Certes ! au point de vue de la saine morale, il aurait infiniment mieux valu qu’au lieu de quitter Belleville pour venir se perdre au quartier Latin, Azélie continuât à mourir de faim dans son taudis de la rue des Envierges, et à savourer chaque soir, après une journée d’inutiles courses, l’âpre joie d’être vertueuse en se fourrant seule entre deux draps raides et glacés comme deux feuilles de fer-blanc.

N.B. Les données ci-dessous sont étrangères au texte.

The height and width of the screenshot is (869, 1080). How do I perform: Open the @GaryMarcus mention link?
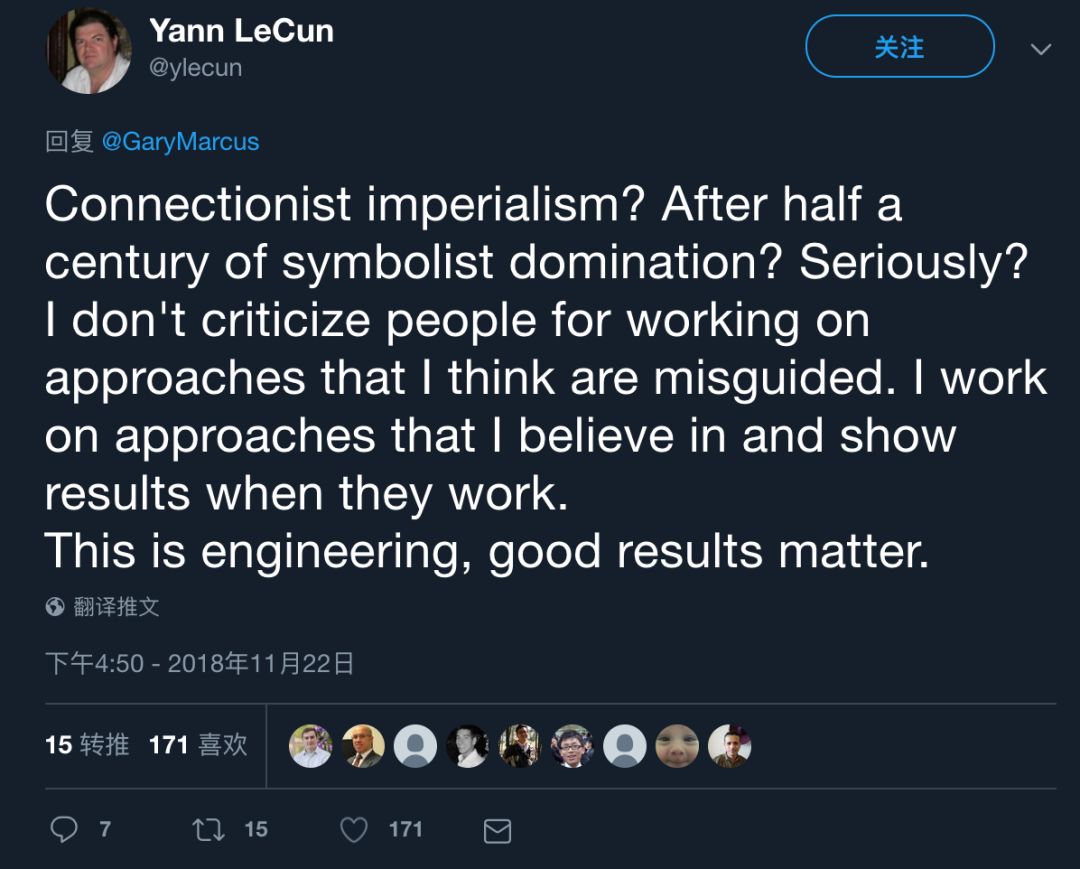click(180, 142)
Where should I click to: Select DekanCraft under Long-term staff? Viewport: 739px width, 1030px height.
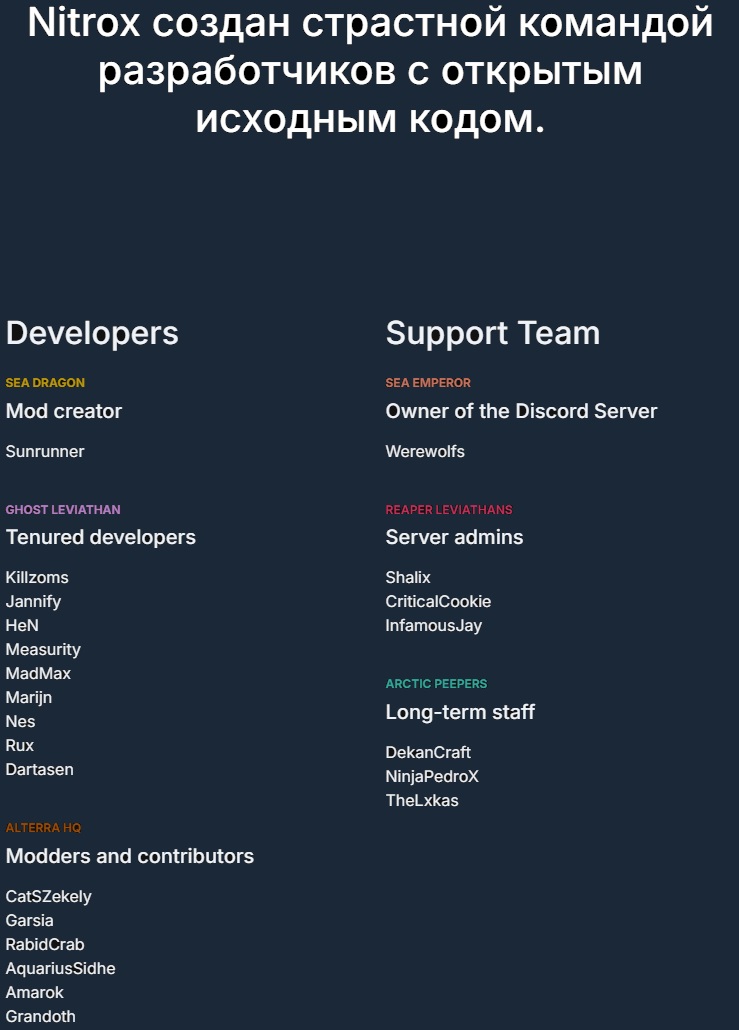pos(428,752)
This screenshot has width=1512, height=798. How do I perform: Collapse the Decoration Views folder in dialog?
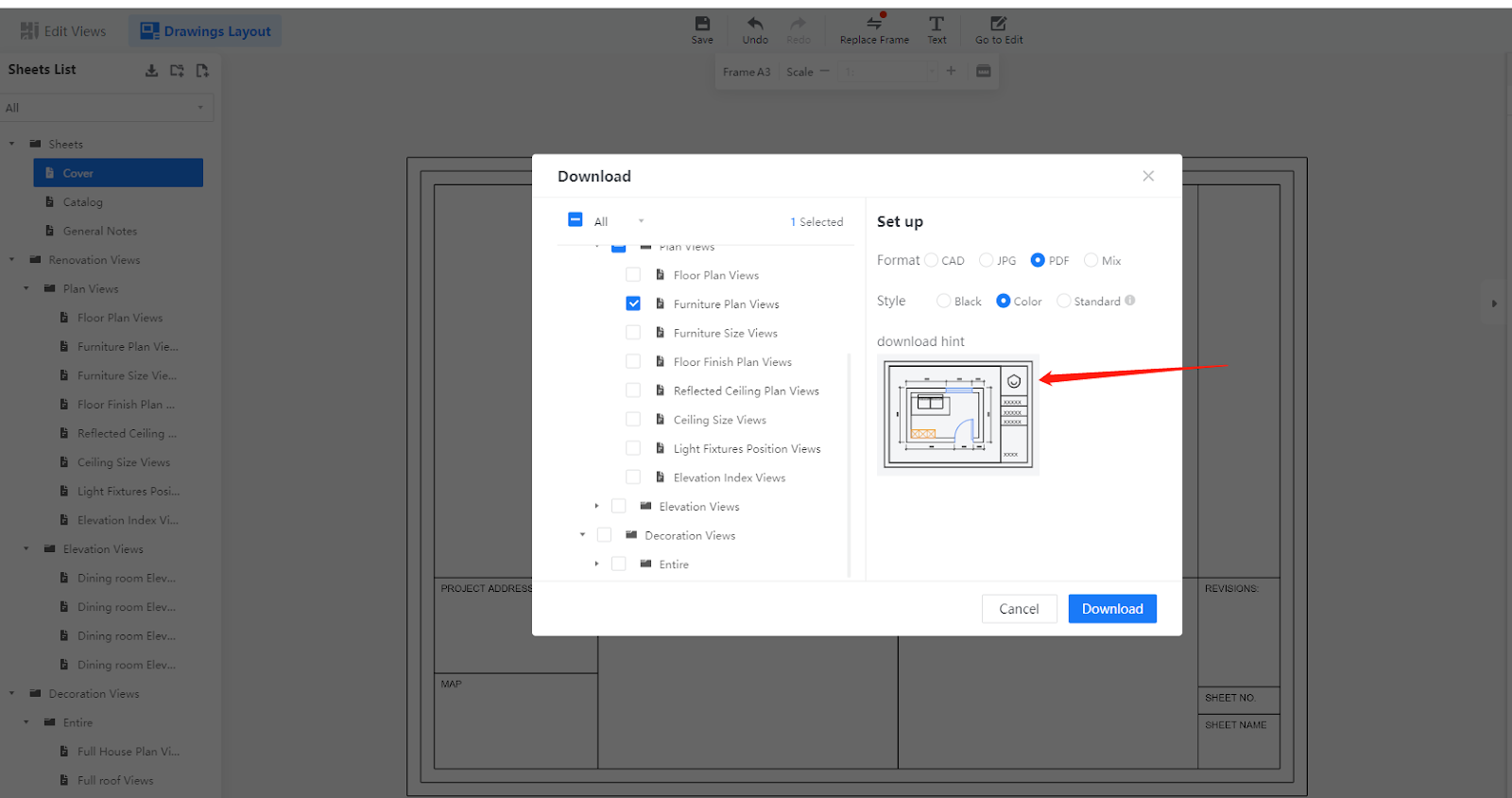(582, 535)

Azélie ne demandait pas mieux. Mais quoi ? pour mourir de faim vertueusement dans un taudis, encore faut-il avoir un taudis. Et Azélie n’en avait plus. Le montage des perles fausses qui, de temps en temps, lui faisait gagner quelques journées, ayant radicalement cessé au commencement de l’hiver, le propriétaire, après deux loyers non payés, l’avait expulsée au demi-terme.

Azélie songea d’abord à revenir chez son père, qui n’était pas précisément un méchant homme et ne la battait guère que lorsqu’il avait bu, c’est à dire tout au plus trois fois par semaine.

Seulement où retrouver ce doux ivrogne ? Disparu, il n’avait plus donné de ses nouvelles depuis je ne sais combien de mois.